Data Deposit Box instead of data portability

Submitted by brad on Mon, 2008-05-05 21:08

Topic:

Tags:

I've been ranting of late about the dangers inherent in "Data Portability" which I would like to rename as BEPSI to avoid the motherhood word "portability" for something that really has a strong dark side as well as its light side.

But it's also important to come up with an alternative. I think the best alternative may lie in what I would call a "data deposit box" (formerly "data hosting.") It's a layered system, with a data layer and an application layer on top. Instead of copying the data to the applications, bring the applications to the data.

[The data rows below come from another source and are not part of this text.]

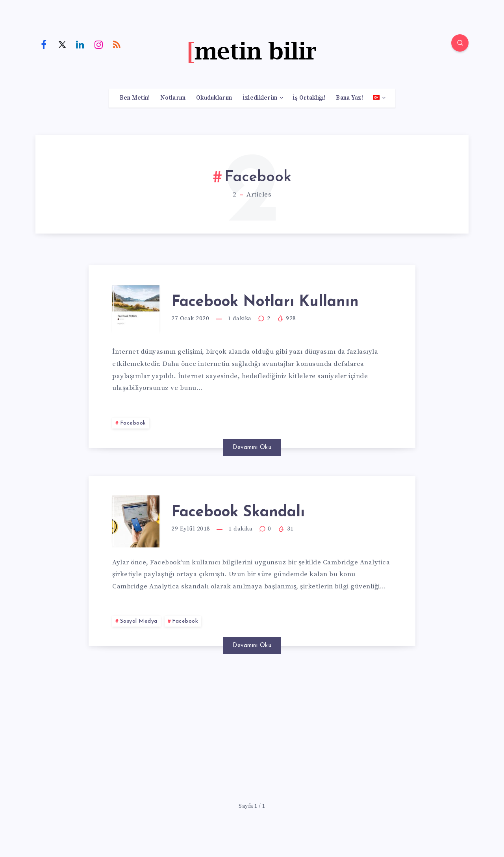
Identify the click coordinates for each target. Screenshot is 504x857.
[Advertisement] (252, 729)
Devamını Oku (252, 447)
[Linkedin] (80, 44)
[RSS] (117, 44)
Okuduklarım (214, 98)
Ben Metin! (135, 98)
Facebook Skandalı (238, 512)
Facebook (133, 423)
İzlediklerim (260, 98)
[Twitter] (62, 44)
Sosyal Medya (139, 621)
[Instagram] (99, 44)
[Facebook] (44, 44)
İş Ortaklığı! (309, 98)
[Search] (460, 43)
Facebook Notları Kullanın (265, 302)
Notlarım (173, 98)
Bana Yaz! (349, 98)
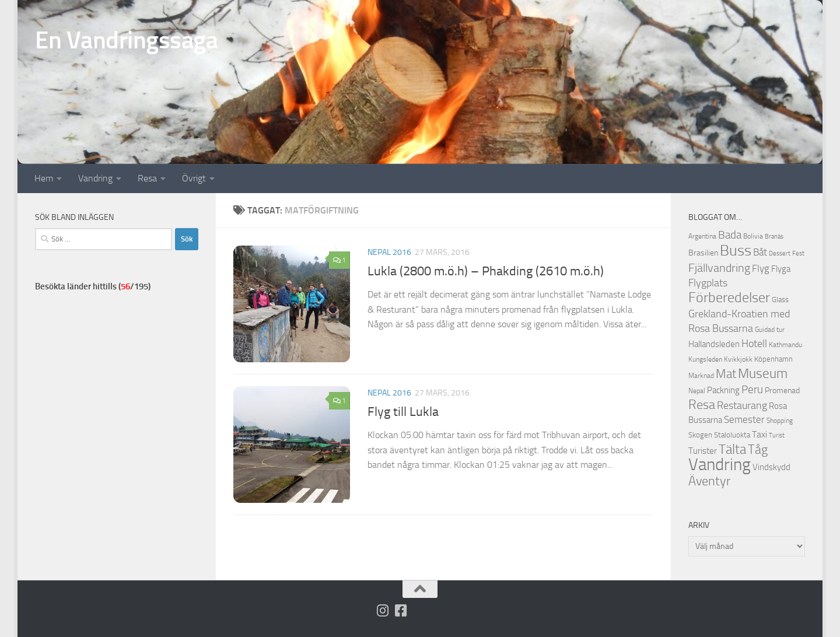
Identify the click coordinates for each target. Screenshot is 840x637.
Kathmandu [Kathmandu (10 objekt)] (785, 345)
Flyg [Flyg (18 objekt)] (761, 268)
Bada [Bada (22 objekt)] (730, 235)
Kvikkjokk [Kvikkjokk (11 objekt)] (738, 359)
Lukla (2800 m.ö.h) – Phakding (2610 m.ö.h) (485, 271)
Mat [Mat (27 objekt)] (726, 374)
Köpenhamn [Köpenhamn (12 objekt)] (774, 359)
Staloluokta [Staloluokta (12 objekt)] (732, 435)
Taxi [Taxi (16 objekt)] (760, 434)
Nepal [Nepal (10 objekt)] (696, 391)
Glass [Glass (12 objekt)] (780, 299)
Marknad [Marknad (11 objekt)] (701, 375)
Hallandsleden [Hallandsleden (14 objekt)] (714, 344)
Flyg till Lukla (403, 412)
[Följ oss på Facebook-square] (401, 610)
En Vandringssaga (126, 40)
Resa (147, 178)
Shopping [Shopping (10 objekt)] (779, 421)
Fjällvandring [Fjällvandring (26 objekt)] (719, 268)
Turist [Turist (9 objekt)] (776, 435)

A data deposit box approach has your personal data stored on a server chosen by you. That server's duty is not to exploit your data, but rather to protect it. That's what you're paying for. Legally, you "own" it, either directly, or in the same sense as you have legal rights when renting an apartment -- or a safety deposit box.

Your data box's job is to perform actions on your data. Rather than giving copies of your data out to a thousand companies (the Facebook and Data Portability approach) you host the data and perform actions on it, programmed by those companies who are developing useful social applications.

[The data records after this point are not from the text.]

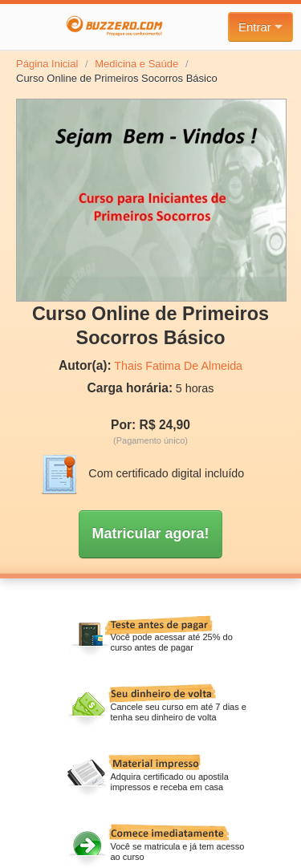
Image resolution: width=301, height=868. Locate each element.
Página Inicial (47, 63)
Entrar (260, 26)
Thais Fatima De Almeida (178, 366)
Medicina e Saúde (136, 63)
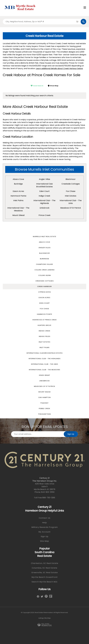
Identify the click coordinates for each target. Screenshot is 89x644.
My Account (44, 532)
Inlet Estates (70, 196)
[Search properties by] (38, 22)
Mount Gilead (18, 215)
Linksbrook (44, 208)
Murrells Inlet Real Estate (44, 236)
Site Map (44, 541)
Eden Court (44, 191)
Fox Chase (70, 191)
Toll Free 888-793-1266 (44, 498)
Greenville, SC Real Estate (44, 572)
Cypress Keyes (45, 292)
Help (44, 522)
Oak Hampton (44, 397)
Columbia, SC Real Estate (44, 568)
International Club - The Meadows (18, 209)
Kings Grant (45, 375)
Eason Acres (18, 191)
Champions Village (44, 264)
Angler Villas (44, 179)
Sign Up (71, 434)
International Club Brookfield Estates (44, 185)
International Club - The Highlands (44, 202)
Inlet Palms (18, 200)
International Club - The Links (70, 202)
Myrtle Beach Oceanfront (45, 577)
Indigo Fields (45, 336)
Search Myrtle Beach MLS (44, 582)
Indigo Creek (44, 196)
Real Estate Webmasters (44, 612)
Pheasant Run (44, 414)
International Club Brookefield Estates (45, 353)
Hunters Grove (44, 325)
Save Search (37, 86)
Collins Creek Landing (44, 270)
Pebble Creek (44, 408)
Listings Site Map (44, 618)
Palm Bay (44, 403)
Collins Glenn (44, 275)
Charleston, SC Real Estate (44, 563)
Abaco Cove (18, 179)
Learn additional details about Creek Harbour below (59, 68)
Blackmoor (70, 179)
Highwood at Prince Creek (44, 320)
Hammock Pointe (18, 196)
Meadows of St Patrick (70, 208)
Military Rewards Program (44, 527)
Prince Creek (44, 215)
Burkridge (18, 184)
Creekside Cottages (70, 184)
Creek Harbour (44, 286)
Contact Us (45, 518)
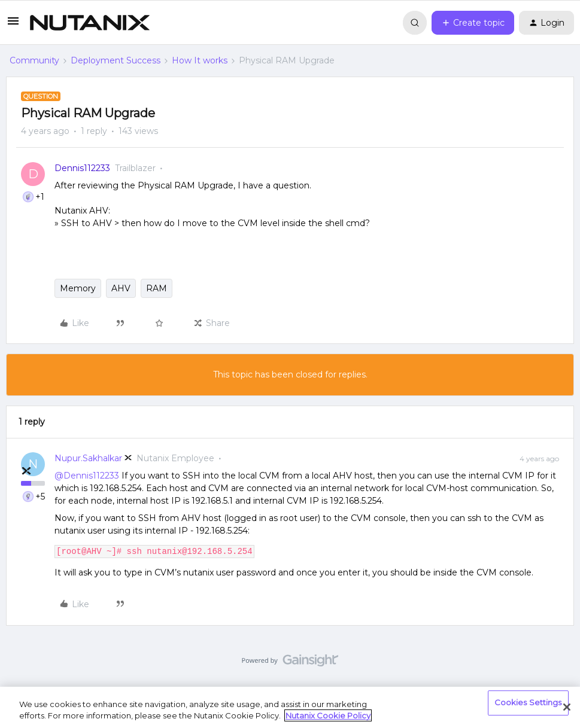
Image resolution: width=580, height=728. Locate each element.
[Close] (567, 707)
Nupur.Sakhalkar (88, 458)
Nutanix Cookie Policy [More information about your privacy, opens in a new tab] (328, 715)
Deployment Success (116, 60)
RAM (156, 288)
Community (34, 60)
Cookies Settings (528, 703)
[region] (290, 707)
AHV (121, 288)
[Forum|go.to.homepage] (90, 23)
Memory (78, 288)
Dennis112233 (82, 168)
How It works (199, 60)
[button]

As such, you don't join a site like Facebook or LinkedIn. Rather, companies like those build applications and application containers which can run on your data. They don't get the data, rather they write code that works with the data and runs in a protected sandbox on your data host -- and then displays the results directly to you.

To take a simple example, imagine a social application wishes to send a message to all your friends who live within 100 miles of you. Using permission tokens provided by you, it is able to connect to your data host and ask it to create that subset of your friend network, and then e-mail a message to that subset. It never sees the friend network at all. Let's say it wants to display that subset of friends to you. It puts in the query, and then directs your web browser to embed in the page a frame fetched from the data host keyed to that operation. The data host talks directly to your browser, the application company again never sees the data. (Your data host knows you and your browser via a cookie or similar technology.) This would also apply to custom applications running on your home PC -- they could also ask the data host to perform actions.

The problem with a first level (API) approach to this is that one could never design a remote procedure call style API able to do everything that application developers can think of. The API would always lag behind the innovation, and different data hosting companies would support different generations of the API.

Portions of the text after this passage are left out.